The world's stable societies are currently engaged in an epic battle to stop people from using emotion drugs.

And they're LOSING. Big-time. Emotion drugs are far more common than they were fifty years ago. When you look at this struggle on a historical time scale, it is quite clear they are losing this battle.

It is also quite clear WHY they are losing this battle.

They don't understand the enemy. Don't have the slightest clue. You can tell that by what they're calling this war.

The “War On Drugs.”

What? We're fighting penicillin, sulfonamides, aspirin, quinine? That doesn't make any sense, man!

And it doesn't, either.

It's not the “War on Drugs.”

It's the “War on EMOTION Drugs.”

They're fighting it entirely the wrong way, too. The world's stable societies are trying to fight this battle by citing what are, essentially, unimportant side-effects. Tobacco is loaded with carcinogens and give you cancer. Marijuana is also loaded with carcinogens and can give you cancer. Alcohol can cause cirrhosis of the liver and a host of other problems that will kill you also. Psychedelics can cause permanent brain damage. Just a pinch too much of other emotion drugs will kill you in a heartbeat.
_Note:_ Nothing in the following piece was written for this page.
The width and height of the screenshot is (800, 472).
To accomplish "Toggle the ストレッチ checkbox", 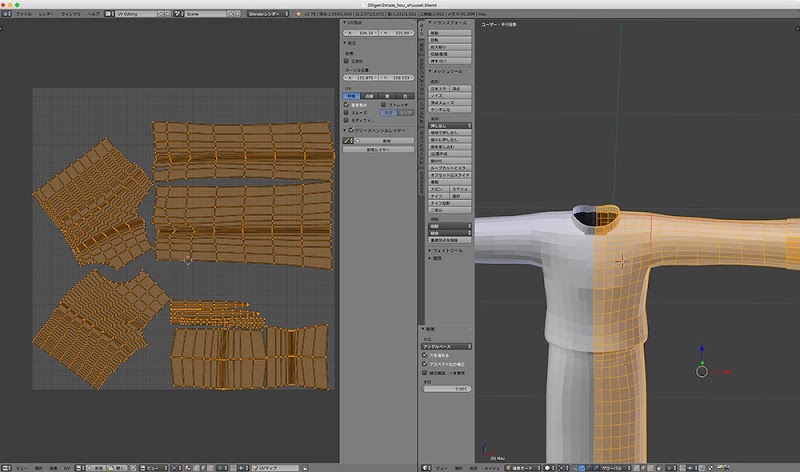I will tap(384, 103).
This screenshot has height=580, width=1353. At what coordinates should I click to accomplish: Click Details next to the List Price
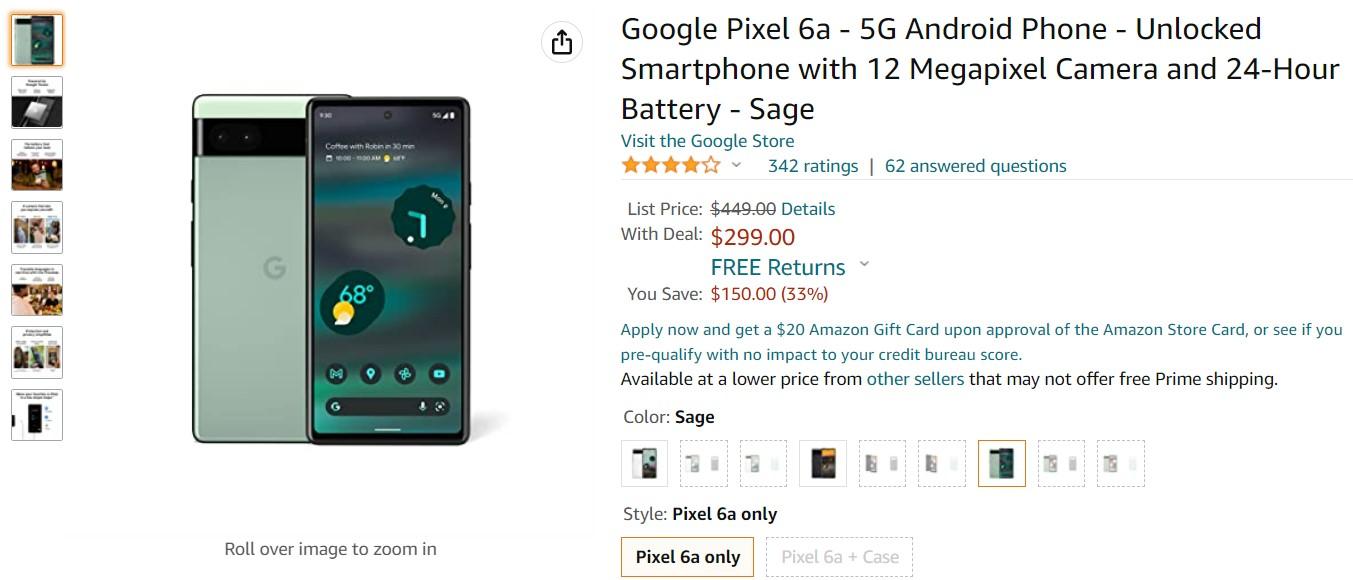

But that's not the most lethal effect of these things, is it? Not by a country mile. The most lethal effect of these things is what they fundamentally do, make people feel happy.

You cut these things loose in your culture----AND ONE FINE DAY, YOUR CULTURE JUST WON'T BE THERE ANYMORE. It will have been out-competed and rolled over by some non-emotion-drug culture. Just like what happened to the early native American cultures.


Y'all have a good one.



At 11/1/12 1:36 PM, Anonymous Anonymous said...

"The illegality of cannabis is outrageous, an impediment to full utilization of a drug which helps produce the serenity and insight, sensitivity and fellowship so desperately needed in this increasingly mad and dangerous world."
- Carl Sagan quote on Marijuana

At 1/2/12 6:57 AM, Blogger jgeorge said...

Not buying it. Some of the largest factors were ignored in this theory such as the interaction between people groups in early Europe, Asia, and the Far East. The groups built on the technology and advancements of each other. But a better proof than that are the nomadic tribes that still exist today. They don't even have ''emotion drugs'' and they still aren't ''advancing''.

Your entire theory of emotion drugs leading someone to stop thinking/growing/feeling etc etc sounds like a bi-product of decades of education designed purely to instill fear. A large number of historical figures used and enjoyed marijuana. William Shakespeare, George Washington, Thomas Jefferson, Abraham Lincoln, and one of the greatest Olympic athletes of all time Michael Phelps.

Marijuana is not for everyone and if someone is careless or doesn't understand they need to control their behavior they can give in to trying to feel good all the time. But the same can be said about nearly any human behavior. Everything has a balance.

At 4/4/12 12:00 PM, Blogger Dirk said...

There is not one single ounce of scientific fact in all the garbage you have spouted here. You are legitimately insane if you believe ANY of this to be fact.